Virtually every resuscitation guideline mandates use of oxygen in neonates. However, adverse effects of pure oxygen on cerebral perfusion have been noted in newborns. An international collaboration of investigators conducted a meta-analysis of five prospective clinical trials (2 randomized, 3 quasi-randomized; 2 blinded, 3 unblinded) in which air was compared with 100% oxygen in 1302 asphyxiated (low heart rate, apneic) newborn infants (average weight, >2400 g). Most infants were born near term in developing countries.
No single study showed a difference in mortality risk, but pooled analysis showed a significant reduction in mortality risk among infants who were resuscitated with air (relative risk, 0.71; number needed to treat to prevent 1 death, 20). No significant differences were noted in the occurrence of encephalopathy, cerebral palsy, or developmental outcomes.

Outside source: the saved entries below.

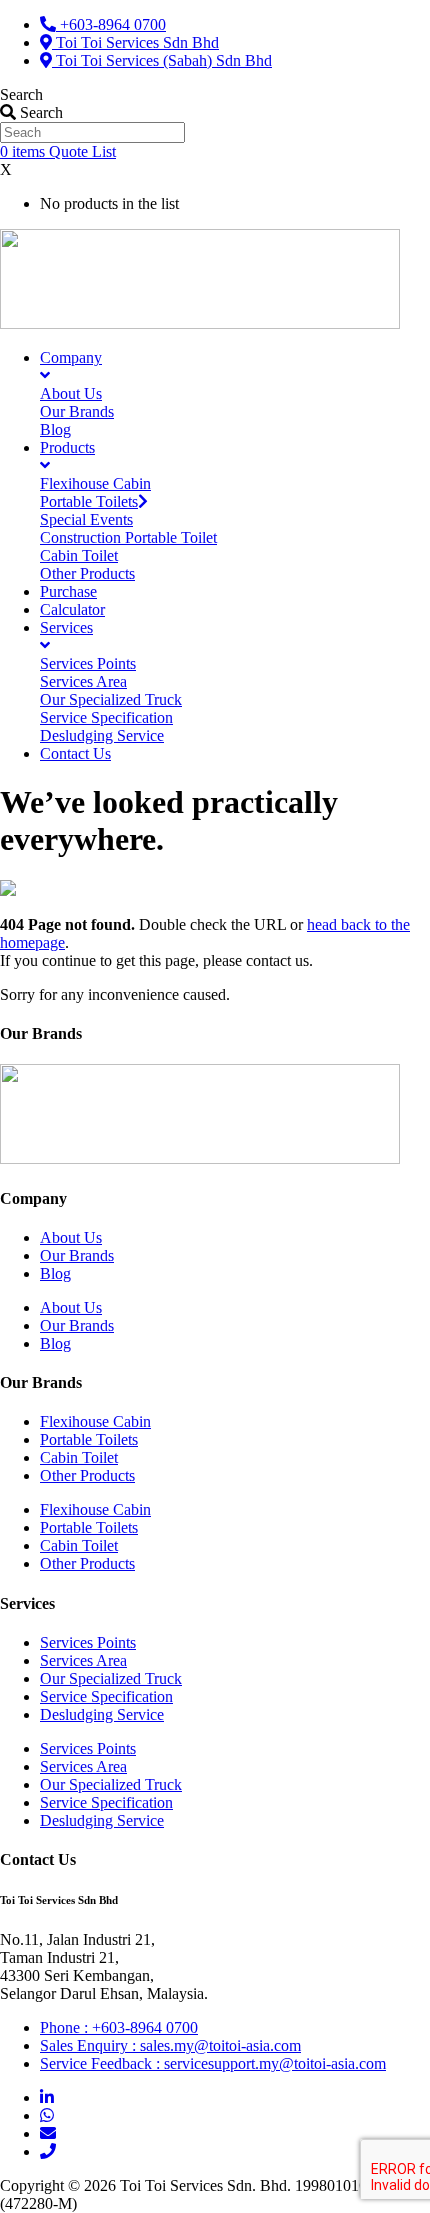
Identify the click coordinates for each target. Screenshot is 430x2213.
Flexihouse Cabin (95, 1421)
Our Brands (77, 1255)
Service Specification (106, 1696)
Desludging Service (102, 1714)
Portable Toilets (89, 1439)
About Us (71, 1237)
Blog (55, 1273)
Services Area (83, 1660)
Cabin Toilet (79, 1457)
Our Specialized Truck (111, 1678)
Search (21, 94)
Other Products (87, 1475)
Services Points (88, 1642)
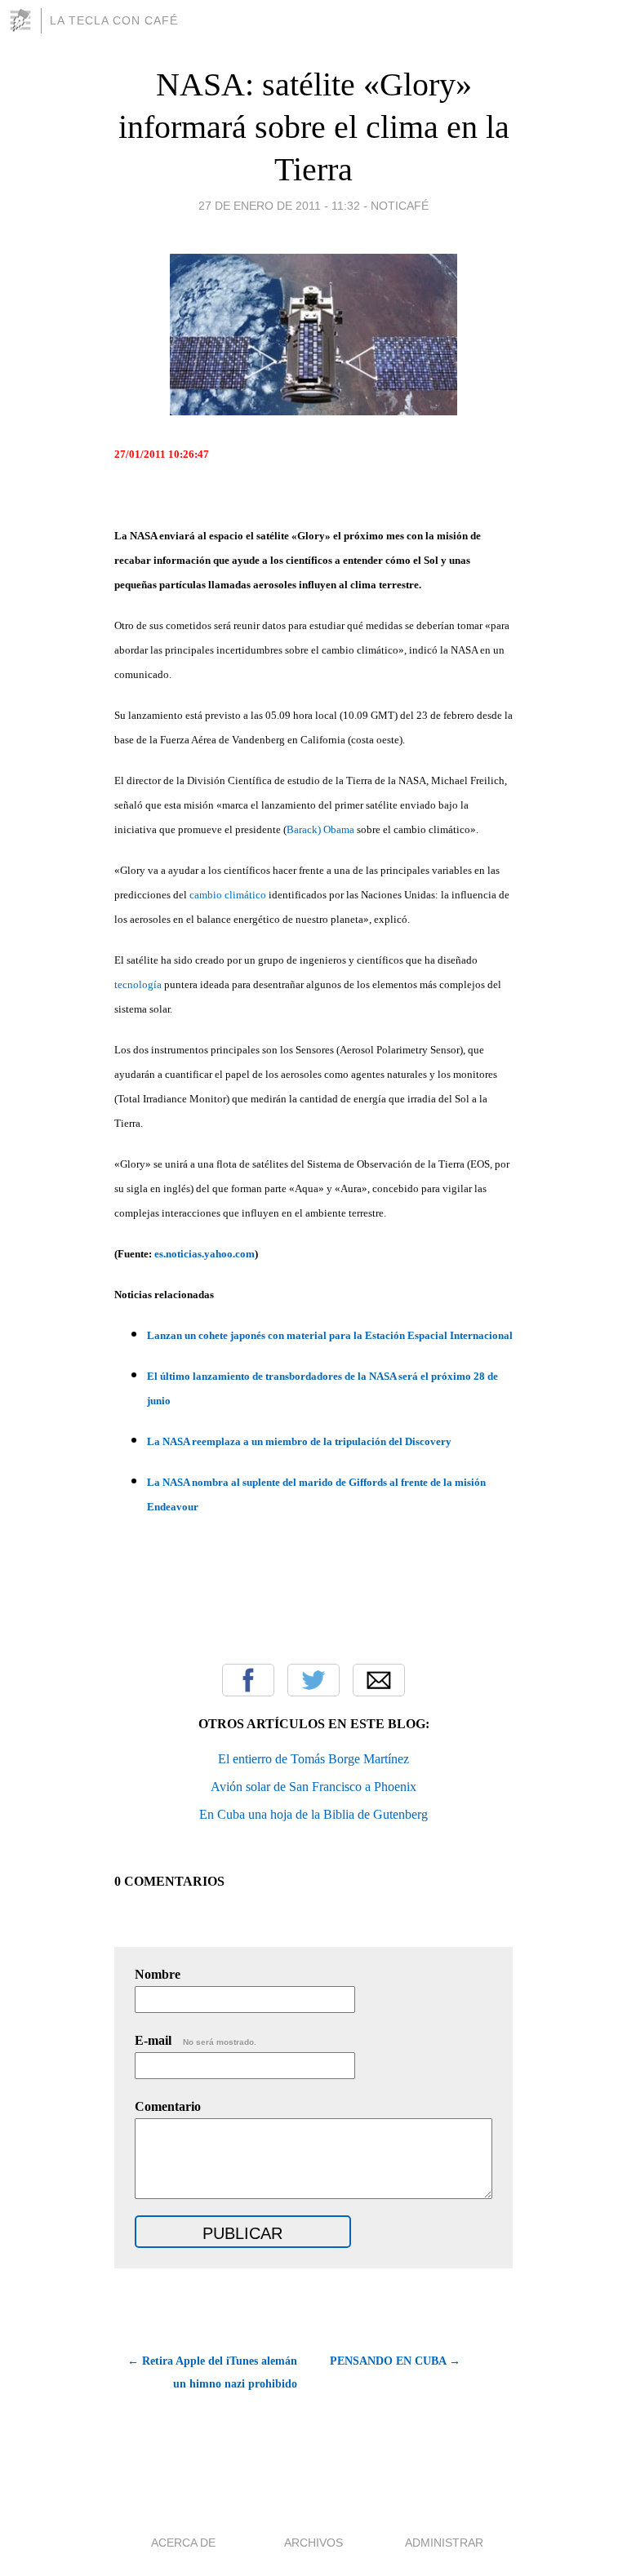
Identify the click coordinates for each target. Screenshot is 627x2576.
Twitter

Comment: Are these results real? An editorialist notes they are consistent with findings of a previous meta-analysis, but whether the results can be generalized to infants born in developed countries is unclear. No information is provided about meconium aspiration, sepsis, or gestational age at birth. In addition, care was provided largely in hospitals with limited postnatal resources. Nevertheless, these results should make us rethink the use of pure oxygen therapy for full-term infants who are asphyxiated. We have been wrong about oxygen therapy in the past (as with retinopathy of prematurity), and it is quite possible that we are wrong again.